Didsbury Son is in the school play. This means a week of tears and tantrums as he won’t let me give him direction or amend his script. Shakespeare – it was written for ad-lib, toilet gag and interpretation. I’ve been to the naughty step, but Didsbury Son’s thespian career throws me a dilemma.
The newest Didsbury Daughter prepares for a career on stage by staying asleep at a photo shoot.
For me, there are few things better than watching Didsbury Son on stage. His final junior school play was a romp. Aided by the fact that they had given up teaching in January and had to fill in from 9 and 3 until July (between ubiquitous theme days – see June blogs), it was lush and Didsbury Son was brilliant. In Yiddish terms I schlepped nacchus and qvelled. In English, I was proud.
However, much more important than him being brilliant, he was on stage for 90% of the 80 minutes. This soothed my short attention span and meant I didn’t have to spend too long watching other Didsbury sons and daughters.
At a previous primary school the concerts were so bad I used to fantasise that the gushing Headmaster would bring out the music teacher and indict her for crimes against sound.
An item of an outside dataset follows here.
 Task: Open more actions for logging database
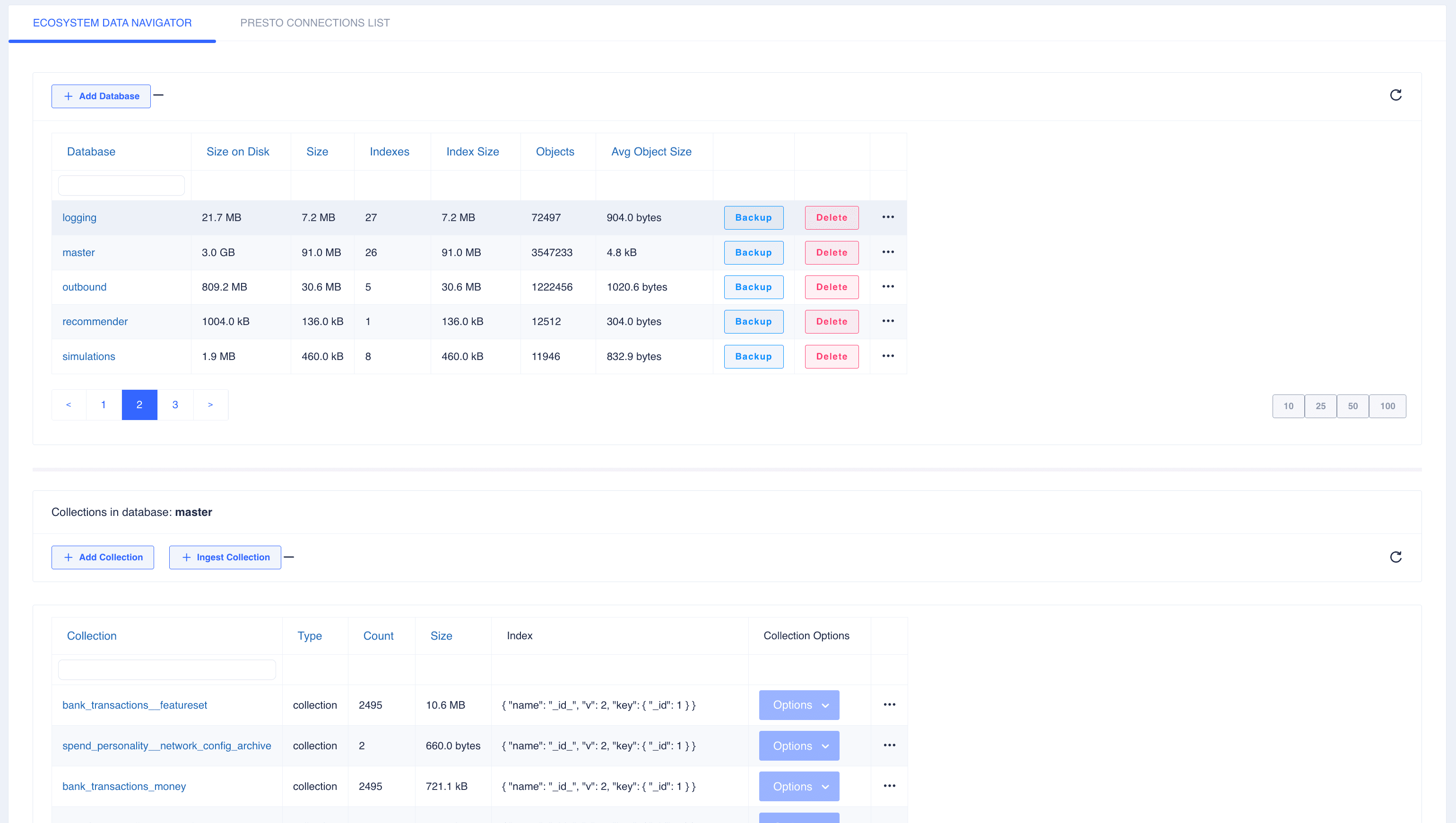coord(888,217)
I am not precious about this. I don’t expect anyone else to be entranced by my little prince and I find it difficult to feign interest most of the time unless they are
A) really bad and I can tell jokes to Didsbury Son afterwards.
B) I’m a blood relative.
C) see A.
The lighting at the play wasn’t really condusive to good photography
So to Shakespeare for the under 15s
“All the world’s a stage but that doesn’t mean you should be on it”
“If music be the food of love this is as nourishing as One Direction playing in McDonalds.”
“Soft you now, the fair Ophelia. Nymph, get the car started this is awful.”
So finding out that Didsbury Son is on stage 2 hours and 25 minutes in to this bardfest is a source of torture and its all my own failing. They are actually quite good and the costumes are worthy of more attention. However, after a day that began at 4am changing an explosion in a Moses Basket that could have seen it sink the original Moses. After a journeythat included enough time on the motorway to count lamposts, I can’t be alone in not wanting to sit on a school chair with acoustics designed under water waiting way past my new bedtime to see Didsbury Son finally shine like a beacon whilst the audience is fretting about missing Masterchef.
What did we do in these situations before smartphones?
When school plays get too boring I retreat to a happy place.